The next meeting of the Edge Hill Corpus Research Group will take place online (via MS Teams) on Thursday 29 February 2024, 2:00-3:30 pm (GMT).
Attendance is free. You can register here: https://store.edgehill.ac.uk/conferences-and-events/conferences/events/edge-...
Registration closes on Wednesday 28 February, 11 am (GMT)
Topic: Corpus Methodology
Speaker: Matteo Di Cristofarohttps://infogrep.it/site/ (University of Modena and Reggio Emilia, Italy)
Title: One dataset, many corpora: Problems of scientific validity in corpora and corpus-derived results
Abstract
Corpus linguistics has, since its inception, recognised the relevance of digital technologies as a major driving force behind corpus techniques and their (r)evolution in the study of language (cf. Tognini-Bonelli 2012). And yet, while both corpus linguistics and digital technologies have frequently benefited from each other (the case of NLP/NLU is one such macro example), their pathways have often diverged. The result is a disconnect between corpus linguistics and digital data processing whose effects directly impinge on the ability to analyse language through software tools. A disconnect becoming more and more relevant as corpus linguistics is being applied to vast amounts of data obtained from manifold sources – including a wide array of social media platforms, each one with its unique linguistic and technical peculiarities.
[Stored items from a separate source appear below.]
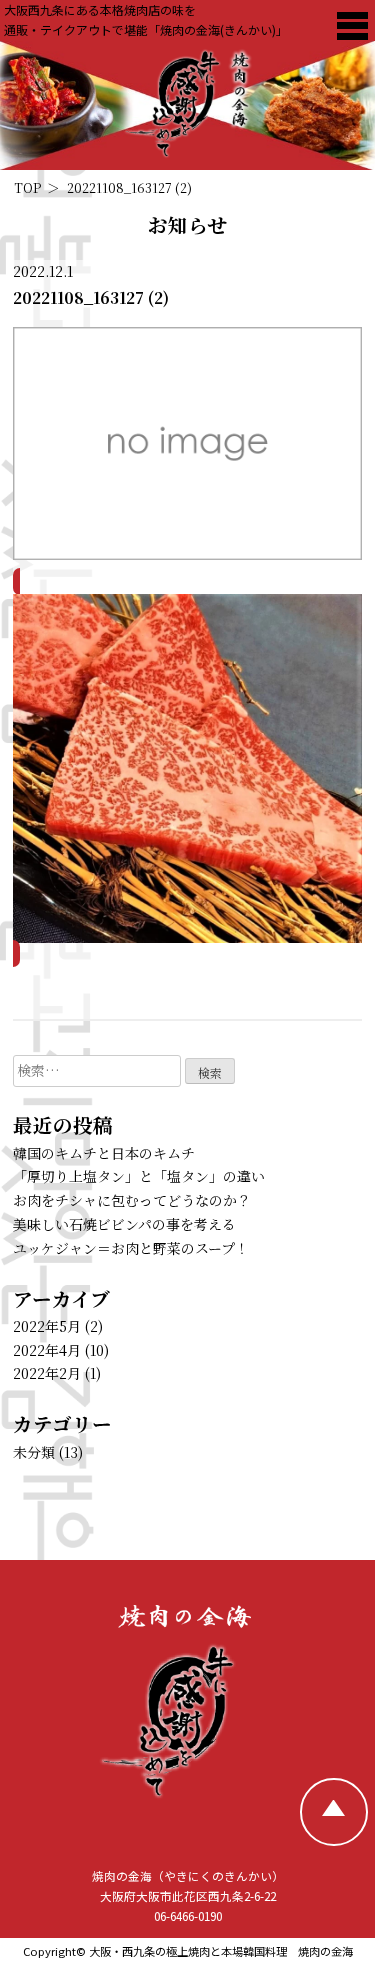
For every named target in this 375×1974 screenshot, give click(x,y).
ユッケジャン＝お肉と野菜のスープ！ (131, 1248)
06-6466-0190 (188, 1916)
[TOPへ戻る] (334, 1812)
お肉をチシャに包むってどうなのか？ (132, 1200)
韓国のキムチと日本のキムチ (104, 1153)
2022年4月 (47, 1350)
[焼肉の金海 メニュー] (352, 25)
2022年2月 (47, 1373)
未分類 (34, 1452)
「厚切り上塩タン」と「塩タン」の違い (139, 1176)
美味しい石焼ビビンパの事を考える (124, 1224)
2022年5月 (47, 1326)
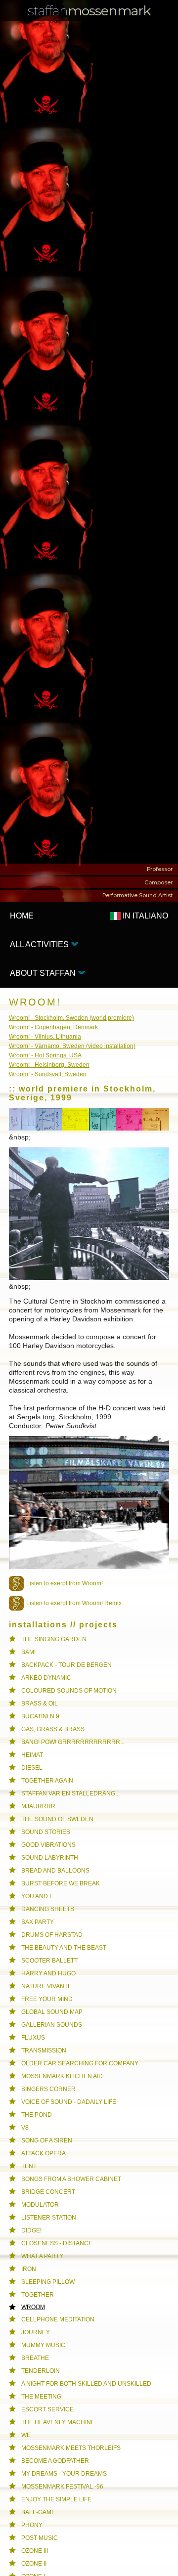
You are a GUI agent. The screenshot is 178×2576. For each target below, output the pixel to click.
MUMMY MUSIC (43, 2345)
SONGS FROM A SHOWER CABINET (71, 2179)
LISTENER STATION (48, 2217)
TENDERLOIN (40, 2370)
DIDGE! (31, 2230)
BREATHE (35, 2358)
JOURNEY (35, 2332)
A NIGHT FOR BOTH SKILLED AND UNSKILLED (86, 2383)
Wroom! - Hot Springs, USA (45, 1055)
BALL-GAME (38, 2512)
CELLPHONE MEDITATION (57, 2319)
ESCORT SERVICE (47, 2409)
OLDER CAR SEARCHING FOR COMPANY (79, 2063)
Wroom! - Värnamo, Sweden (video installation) (72, 1046)
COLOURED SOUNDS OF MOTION (69, 1690)
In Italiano (144, 916)
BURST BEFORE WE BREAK (60, 1883)
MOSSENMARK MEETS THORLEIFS (71, 2448)
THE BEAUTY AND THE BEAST (63, 1947)
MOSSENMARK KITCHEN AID (62, 2076)
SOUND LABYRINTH (49, 1857)
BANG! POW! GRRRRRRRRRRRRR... (73, 1742)
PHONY (32, 2525)
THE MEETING (41, 2396)
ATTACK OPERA (43, 2153)
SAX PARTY (37, 1922)
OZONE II (33, 2563)
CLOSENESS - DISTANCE (56, 2243)
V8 (25, 2127)
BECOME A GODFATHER (55, 2460)
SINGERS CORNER (48, 2089)
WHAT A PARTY (42, 2256)
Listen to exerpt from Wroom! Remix (74, 1603)
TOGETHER (37, 2294)
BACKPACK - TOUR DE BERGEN (66, 1664)
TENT (29, 2166)
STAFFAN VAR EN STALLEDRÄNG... (70, 1793)
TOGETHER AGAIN (47, 1780)
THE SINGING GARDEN (54, 1639)
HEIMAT (32, 1754)
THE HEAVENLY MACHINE (58, 2422)
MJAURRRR (38, 1806)
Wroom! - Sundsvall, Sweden (48, 1074)
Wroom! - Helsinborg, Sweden (49, 1064)
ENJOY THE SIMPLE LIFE (56, 2499)
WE (26, 2435)
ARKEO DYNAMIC (46, 1677)
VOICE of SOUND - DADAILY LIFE (68, 2101)
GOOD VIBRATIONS (48, 1844)
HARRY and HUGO (48, 1973)
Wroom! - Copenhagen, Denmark (53, 1027)
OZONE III (34, 2550)
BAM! (28, 1652)
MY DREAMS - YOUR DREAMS (64, 2473)
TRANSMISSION (43, 2050)
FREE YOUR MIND (47, 1999)
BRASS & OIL (39, 1703)
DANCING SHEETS (47, 1909)
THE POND (36, 2114)
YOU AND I (36, 1896)
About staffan (44, 973)
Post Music (39, 2537)
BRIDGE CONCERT (48, 2191)
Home (22, 916)
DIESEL (32, 1767)
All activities (40, 944)
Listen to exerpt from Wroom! (64, 1583)
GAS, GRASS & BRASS (53, 1729)
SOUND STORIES (45, 1832)
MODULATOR (40, 2204)
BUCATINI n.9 (40, 1716)
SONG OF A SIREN (46, 2140)
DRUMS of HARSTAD (52, 1934)
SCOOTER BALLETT (49, 1960)
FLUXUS (33, 2037)
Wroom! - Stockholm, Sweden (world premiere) (71, 1017)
As the ground-truth of an ever-increasing number of language studies, corpora must be able to correctly treat and represent such peculiarities: e.g. the dialogic dimension of comments or forum posts; the presence (and potential subsequent normalisation) of spelling variations; the use of hashtags and emojis. Failing to do so, the corpus-derived results will likely present researchers with a falsified view of the language under scrutiny.
What is at stake is not the ability to “count” what is in a corpus, but rather whether what is being counted is or is not a feature present in the original data – of which the corpus should be a faithful representation.
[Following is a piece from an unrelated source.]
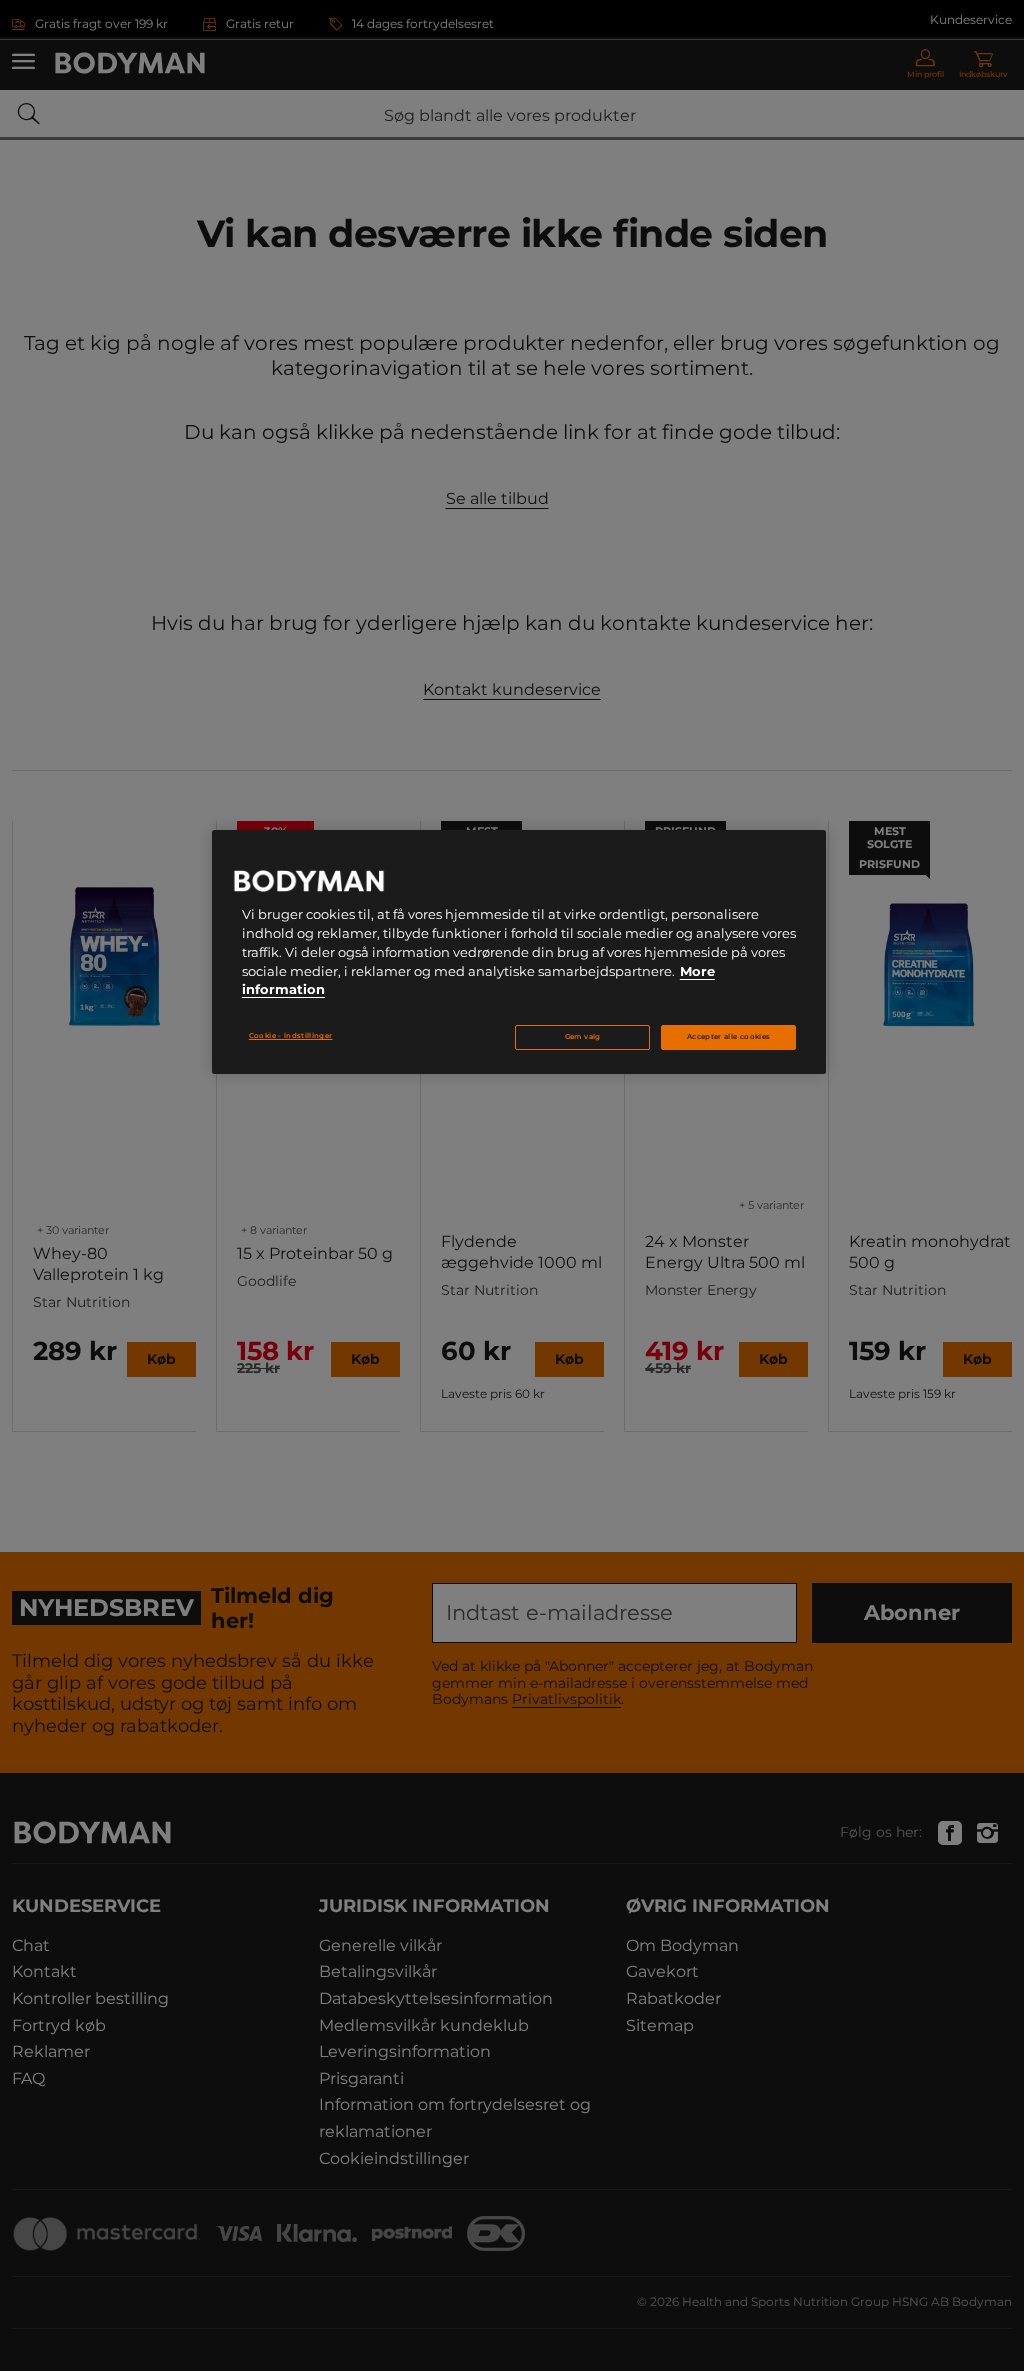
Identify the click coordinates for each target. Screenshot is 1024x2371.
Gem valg (583, 1036)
The presentation is consequently devoted to tackling digital technicalities, i.e. “those notions and mechanisms that – while not classically associated with natural language – are i) foundational of the digital environments in which language production and exchanges occur and ii) at the core of the techniques that are used to produce, collect, and process the focus of investigation, that is, digital textual data.” (Di Cristofaro 2023:5). One such example is represented by character encodings: although at the “core” of the whole corpus linguistics enterprise (cf. McEnery and Xiao 2005; Gries 2016:39,111) – since they allow written language to be processed by a computer and understood by humans -, these are often overlooked at all stages of corpus compilation and analysis, potentially leading linguists to involuntarily tampering with the data and its linguistic contents.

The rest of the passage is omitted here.